PROBLEM STATEMENT
Copy verbatim the passage of the reflection on waiting below that opens with the words containing "Some days I" and closes with "of more waiting.".

READING TEXT
□ □ □ □ □ □ □
I have been waiting for a long season. Waiting day in and day out. Waiting weeks on end. Waiting month after month. Even waiting year after year. Prayers have been offered. Thousands of hours of prayers. Still waiting. Scriptures read, studied, and meditated upon. Still waiting. Seeking but not finding. Asking but not receiving. Knocking but doors not opening.
Some days I have taken it all in stride. I contented myself in the Lord. Like Paul wrote, "I learned to be content in all circumstances." But there have been other days. Very dark days when the light of hope faded into dismal darkness over my mind and heart. These days were tough. When I got to the point when I thought I could not possibly wait another day God showed me I could. He sustained me and worked in me. Before I knew it those impatient days turned into years of more waiting.
□ □ □ □ □ □ □
ENTRIES PROVIDED

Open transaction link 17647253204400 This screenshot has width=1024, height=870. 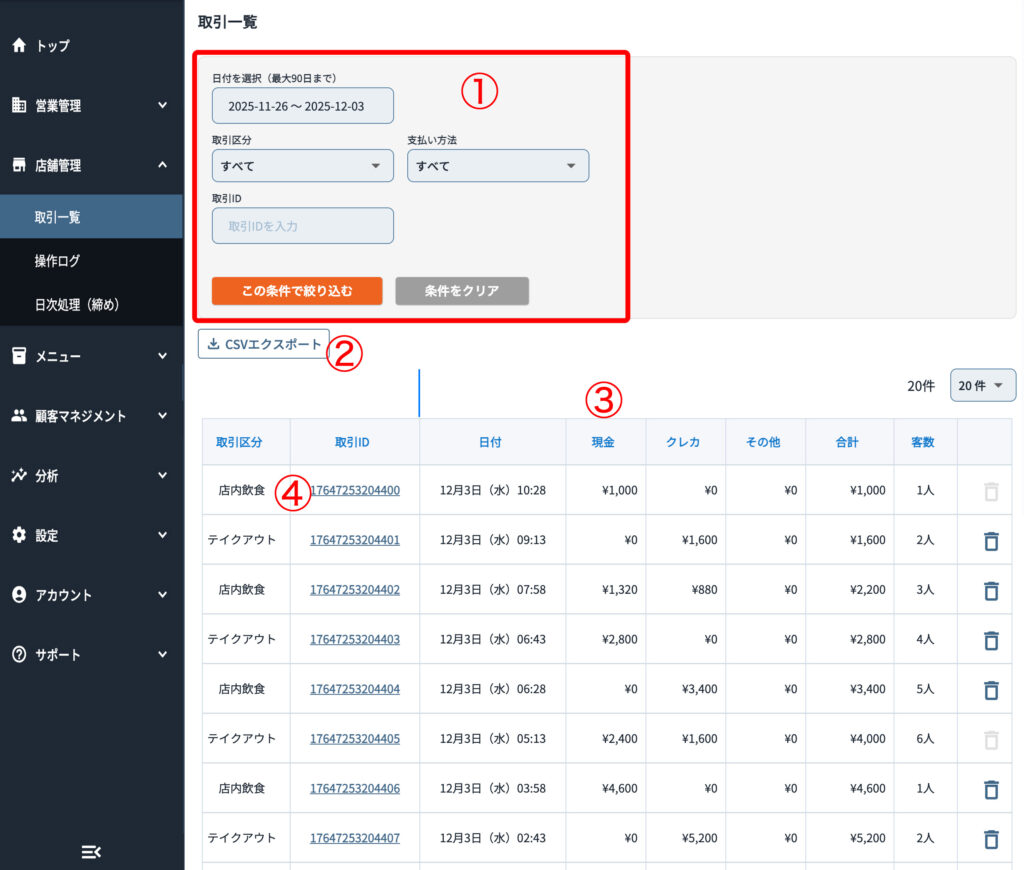355,491
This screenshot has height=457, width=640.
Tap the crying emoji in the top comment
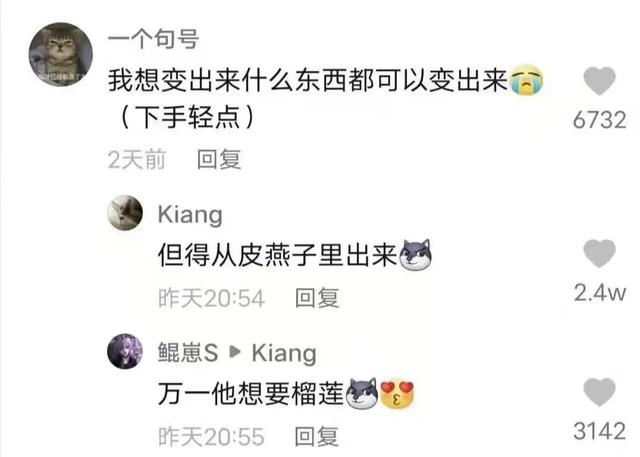tap(527, 80)
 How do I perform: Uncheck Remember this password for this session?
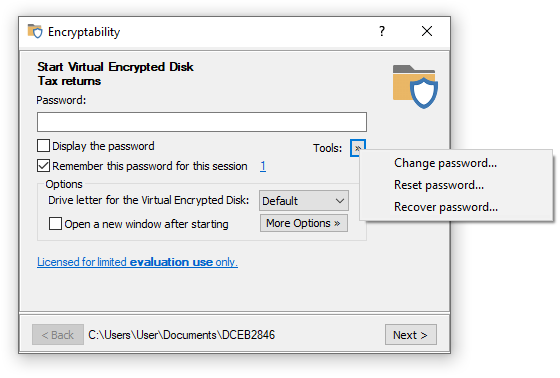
□ □ □ □ □ □ □
REPLY TO THE EXERCISE
Some days I have taken it all in stride. I contented myself in the Lord. Like Paul wrote, "I learned to be content in all circumstances." But there have been other days. Very dark days when the light of hope faded into dismal darkness over my mind and heart. These days were tough. When I got to the point when I thought I could not possibly wait another day God showed me I could. He sustained me and worked in me. Before I knew it those impatient days turned into years of more waiting.